**Short task**
Pull out every line in the listing below that contains the word "This". Match upper and lower case exactly.

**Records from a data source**

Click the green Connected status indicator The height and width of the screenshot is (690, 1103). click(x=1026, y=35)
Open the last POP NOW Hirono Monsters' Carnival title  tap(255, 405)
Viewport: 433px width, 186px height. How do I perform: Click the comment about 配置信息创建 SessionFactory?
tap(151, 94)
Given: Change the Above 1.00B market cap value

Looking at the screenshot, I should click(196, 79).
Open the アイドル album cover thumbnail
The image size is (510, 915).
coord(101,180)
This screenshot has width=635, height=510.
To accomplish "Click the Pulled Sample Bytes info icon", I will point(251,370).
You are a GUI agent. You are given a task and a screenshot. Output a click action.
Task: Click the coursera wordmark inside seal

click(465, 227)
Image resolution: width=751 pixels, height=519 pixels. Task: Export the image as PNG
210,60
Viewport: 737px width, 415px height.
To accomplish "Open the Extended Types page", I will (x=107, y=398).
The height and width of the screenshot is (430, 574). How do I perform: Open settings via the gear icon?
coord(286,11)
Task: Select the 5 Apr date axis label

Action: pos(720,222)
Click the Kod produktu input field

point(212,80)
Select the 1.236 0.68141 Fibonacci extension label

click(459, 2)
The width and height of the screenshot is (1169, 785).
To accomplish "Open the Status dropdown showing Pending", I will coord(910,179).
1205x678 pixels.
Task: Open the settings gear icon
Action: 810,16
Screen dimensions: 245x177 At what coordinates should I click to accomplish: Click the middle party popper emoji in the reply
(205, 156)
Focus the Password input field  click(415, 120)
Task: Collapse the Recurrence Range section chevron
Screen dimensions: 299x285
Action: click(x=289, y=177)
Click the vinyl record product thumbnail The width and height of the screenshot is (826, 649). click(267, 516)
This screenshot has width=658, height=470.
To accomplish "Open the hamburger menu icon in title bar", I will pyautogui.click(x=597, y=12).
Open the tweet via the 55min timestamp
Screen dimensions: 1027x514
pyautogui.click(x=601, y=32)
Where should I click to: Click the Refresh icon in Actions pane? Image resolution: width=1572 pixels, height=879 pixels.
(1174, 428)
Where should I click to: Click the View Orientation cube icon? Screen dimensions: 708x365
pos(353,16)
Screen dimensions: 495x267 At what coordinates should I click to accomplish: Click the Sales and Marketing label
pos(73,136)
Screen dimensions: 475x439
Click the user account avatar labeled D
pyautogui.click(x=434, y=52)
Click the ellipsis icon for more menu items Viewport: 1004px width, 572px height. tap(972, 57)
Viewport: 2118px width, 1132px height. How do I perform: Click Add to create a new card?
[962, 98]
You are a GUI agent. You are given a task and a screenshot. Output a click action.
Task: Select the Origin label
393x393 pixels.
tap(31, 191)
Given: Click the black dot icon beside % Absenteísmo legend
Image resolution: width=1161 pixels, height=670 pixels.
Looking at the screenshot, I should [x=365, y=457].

**Reply to the task**
This screenshot has width=635, height=510.
This screenshot has width=658, height=470.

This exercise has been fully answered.